Then you once again prove my point, that the Rabbinicists are "a bit eager to let the Straw man do the representation". When you allow gentile interpretations to represent what the originals believed as if the originals believed what the later gentiles interpret them to be as if the minority view doesn't count, you prove ym case. Thank you.
The notion that the parameters of identity for a group are defined by what the majority of that group so define is hardly controversial or surprising. To dismiss it as a "straw man" is merely denial.
Okay, so thus, as I said then Reform and Reconstructionist shouldn't be allowed to be called "Judaism".
They are struggling with the commandments, it is true.

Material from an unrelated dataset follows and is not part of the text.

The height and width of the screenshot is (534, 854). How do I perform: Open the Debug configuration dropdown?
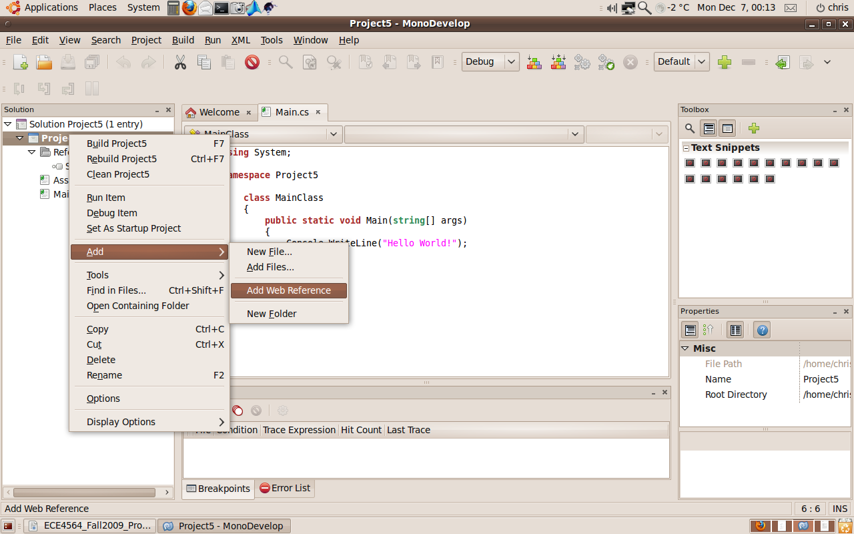point(490,61)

But at least they believe in one, indivisible God, and they consciously align themselves with Rabbinic Judaism, and not with Christianity.
Halacha was not really established as an all-inclusive set of interpretation until long after the Shammai-Hillel debates and the Sadducee-Pharisee disputes. Even Rabbi Akiva I believe considered Bar Kokhba as the Moshiach or at least called him a "star", what makes his view not heretical in this sense?
The parameters of halachah were in flux through much of the Tannaitic period, but the foundations of it, especially concerning identity, seem to have been set quite early. The Tzedokim (Saducees), Isim (Essenes), Hellenicized Jews, and Shomronim (Samaritans) were all considered heretics from the get-go. And Jewish Gnostics, who claimed Jewish observance, but syncretized their beliefs with a theology of two godheads, were considered outright apostates.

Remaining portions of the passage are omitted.